**The records**
============================================================

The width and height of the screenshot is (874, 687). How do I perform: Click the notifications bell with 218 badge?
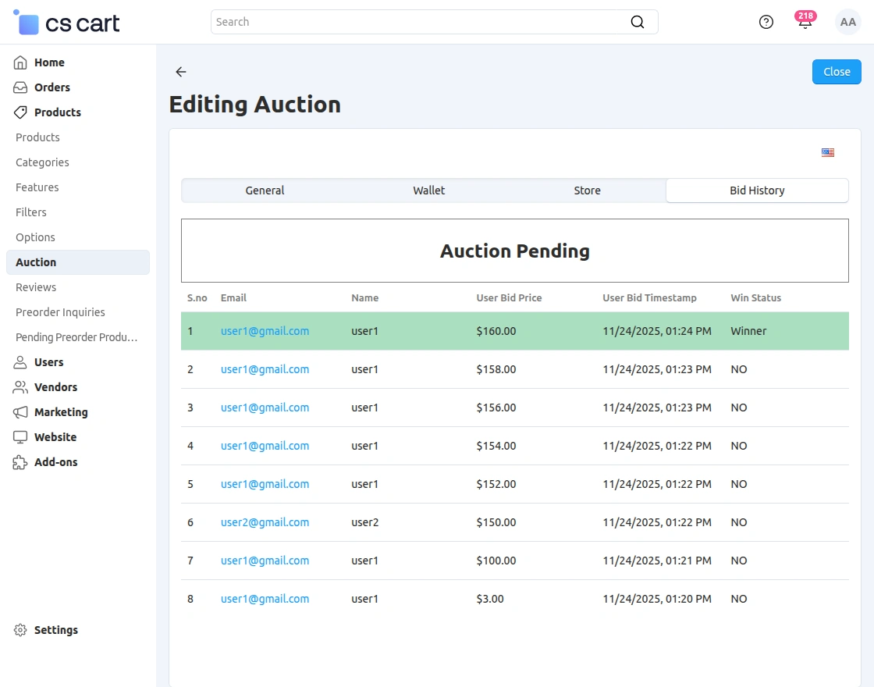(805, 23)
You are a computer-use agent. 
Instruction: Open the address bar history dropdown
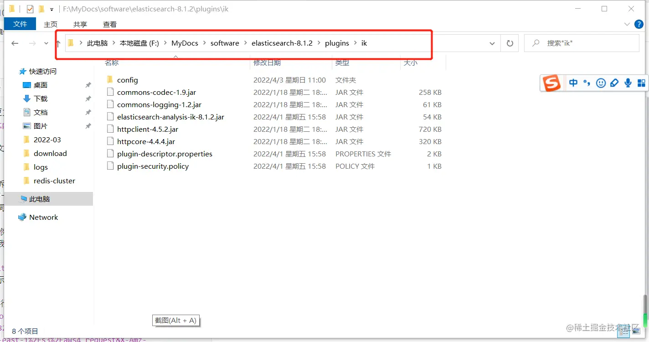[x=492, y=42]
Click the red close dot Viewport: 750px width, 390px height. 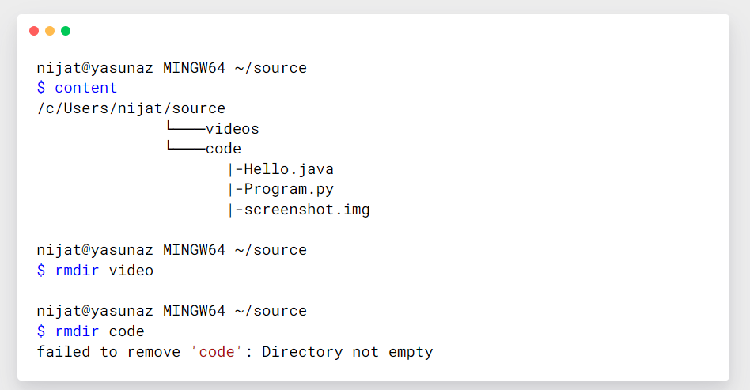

============================================================

**What this task involves**
Copy out the records again, swapping "Click" for "Tap" wherever it occurs and leaving everything else unchanged. Omit the pictures from your copy.

**Result for this exercise**
The width and height of the screenshot is (874, 687). How do I perform: Tap the notifications bell with 218 badge?
(805, 23)
You are a computer-use agent. 
Instruction: Open the address bar history dropdown
[x=492, y=42]
Tap the red close dot Viewport: 750px width, 390px height. 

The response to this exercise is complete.